The dream saw it fit for me to engage in arson, an offence punished heavily. I should ask my friend, lawyer James Lesikito how many years I could probably spend behind bars. Or the amount of bond I could pay, if any. To atone for my sins.
When I woke up at 3:45 Am. Heaving and sweeting profusely. The first thing I did was laughing. Oh a neighbour heard me. I marvelled at how a national disaster can sometimes dominate the dream of an average Kenyan. You should know that, this year, Kenya got into the Guinness book of records. Sadly for wrong reasons. We have produced a generation of arsonists. Our schools have been burnt. Almost all of them.

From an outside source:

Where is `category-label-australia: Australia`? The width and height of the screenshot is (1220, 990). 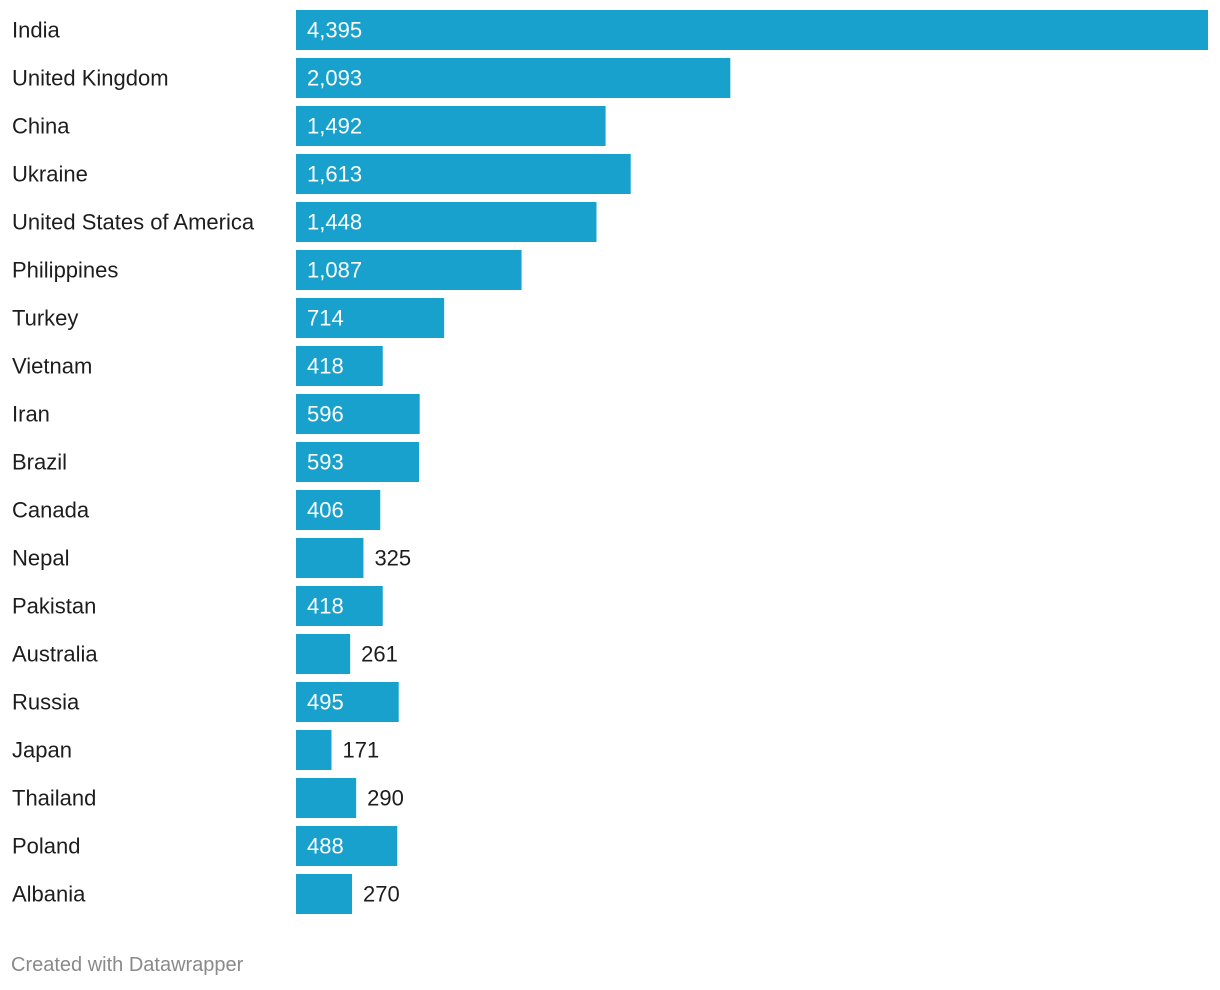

My school’s dormitory caught a mysterious fire in 2013, just a week before we could sit our university tests. It was not in the papers. No journalist is interested in covering the affairs of small schools. They would rather tell you how a confused form one at Starehe Boys Centre asked the school storekeeper to keep him his leftovers in the school’s main store or how a teacher spilt tea in his pants at Moi Forces Academy. The fire happened at 8:13 pm. I was in our library-like structure reading Trans-Saharan trade.
Anyone who thinks about national issues is liable to conceive the weirdest of dreams and I find it quite natural to have burnt the dorm in my dream. That is having the state at heart, Isn’t it?